### Problems and tasks
[a] According to the blog entries, where is the writer speaking in December, and about what?
[b] Transcribe the passage of the blog entries, starting with "BTW, thank you" and going on through "in fiction novels.".
[c] In the blog entries, which words describe the government in the clause that begins "perhaps if we have a government who are"? List them.

** Opening Selected extract block **

Wednesday, 24 November 2010


Am watching the protests in Whitehall today on the TV.    Terribly un PC thing to say but I'm so very pleased the students are angry and showing it. That they feel it's wrong that only the wealthy should get the best education.   They're not fearful or apathetic.  They are challenging a decision which is fundamentally flawed.   Educate the masses and they work for you.    But then again, perhaps if we have a government who are fearful and apathetic and flawed, then they believe educate the masses and they work against you.  Or rather, they vote against you.   The government won't listen. They feel that if they do now, it will show that they have backed down to force. To violence.  Not that they have backed down to better logic.   And a more intelligent decision.    The government are in a no win situation and they have put themselves in it.    Or they will claim, the previous government have put them in it.  Or put us in it.  It's never their fault, always the fault of someone else.  And oh yes, we voted the previous government in, or the majority did, so ultimately its' our fault. Or the fault of the parents of those students who are now protesting in Whitehall today on the TV.    If you can't convince the masses confuse them.   If you can't confuse them, don't educate them...... 

Thursday, 18 November 2010


BTW, thank you to those who attended the event at the Orange Tree Theatre on Saturday last week, on have children won't travel.   Lovely venue and the rugby was on as I suppose were a plethora of kids clubs, sports clubs and other stuff that parents needed to catch up on.    I hope you found it useful. I'm going to be doing more round the country next year having done further research on this topic.   I had expectant mothers and grandmothers in the audience so I tried to cover all ages and all expectations.    I'm talking at the Notting Hill Travel Shop in December about travel writing in fiction novels.

** Closing Selected extract block **
** Opening Data below block **

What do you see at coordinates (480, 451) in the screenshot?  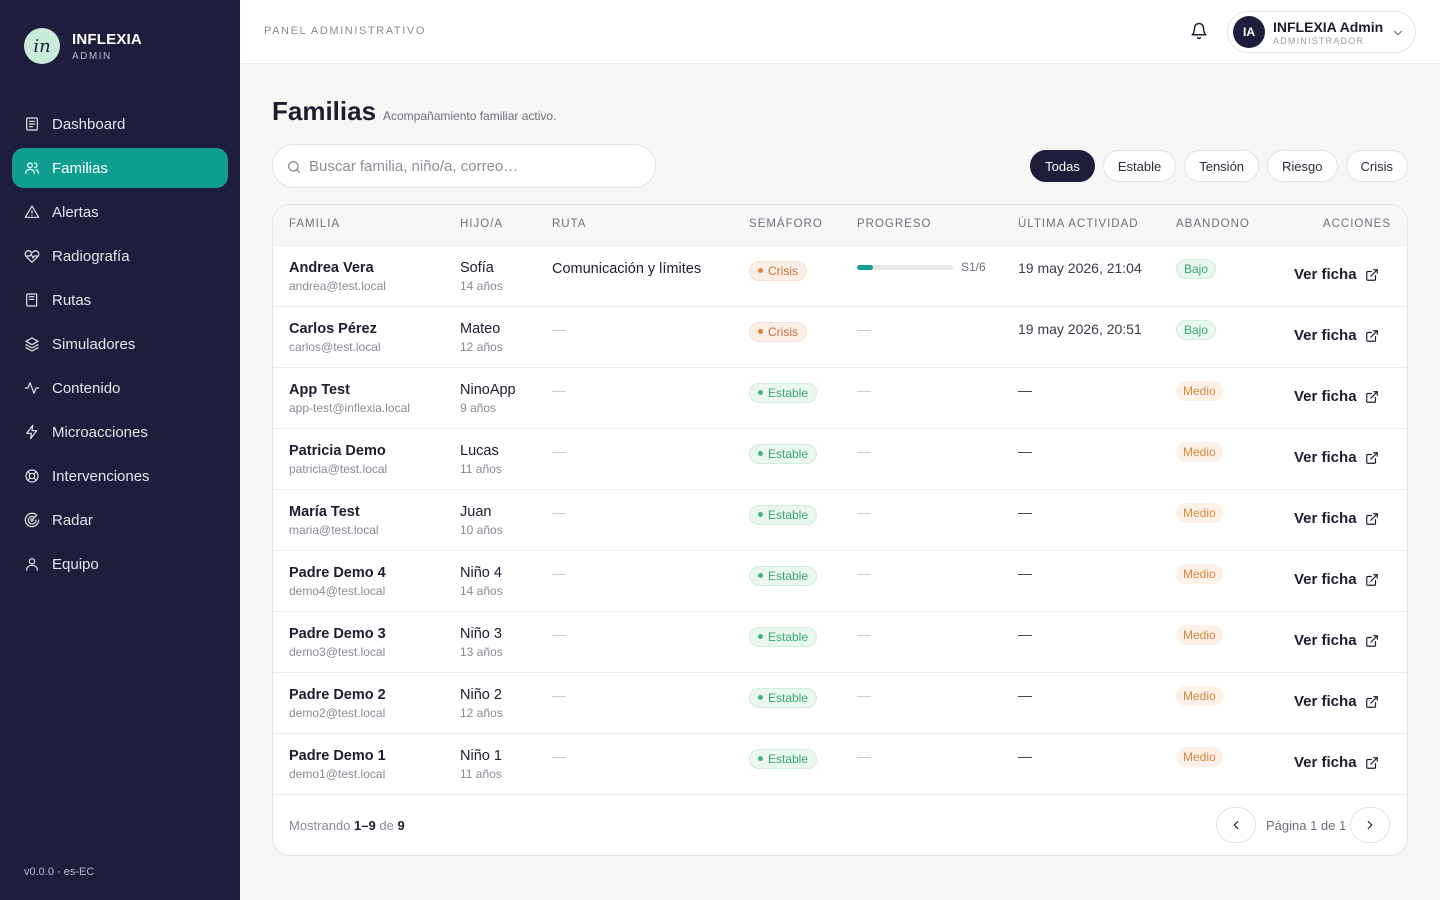 I see `child-name: Lucas` at bounding box center [480, 451].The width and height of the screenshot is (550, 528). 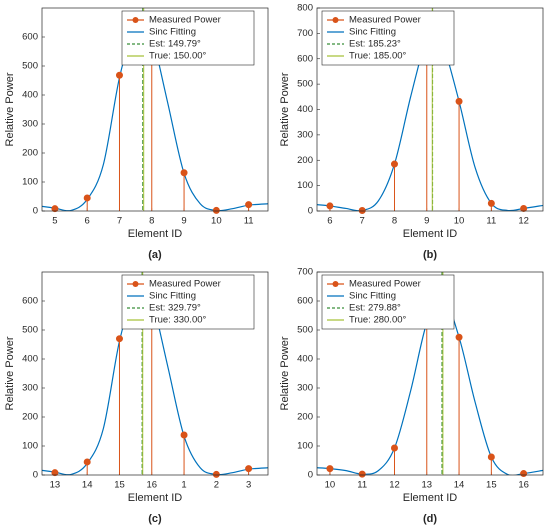 What do you see at coordinates (178, 320) in the screenshot?
I see `legend-label: True: 330.00°` at bounding box center [178, 320].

** Closing Data below block **

### Exercise solutions
[a] At the Notting Hill Travel Shop, about travel writing in fiction novels.

[b]
BTW, thank you to those who attended the event at the Orange Tree Theatre on Saturday last week, on have children won't travel.   Lovely venue and the rugby was on as I suppose were a plethora of kids clubs, sports clubs and other stuff that parents needed to catch up on.    I hope you found it useful. I'm going to be doing more round the country next year having done further research on this topic.   I had expectant mothers and grandmothers in the audience so I tried to cover all ages and all expectations.    I'm talking at the Notting Hill Travel Shop in December about travel writing in fiction novels.

[c]
fearful
apathetic
flawed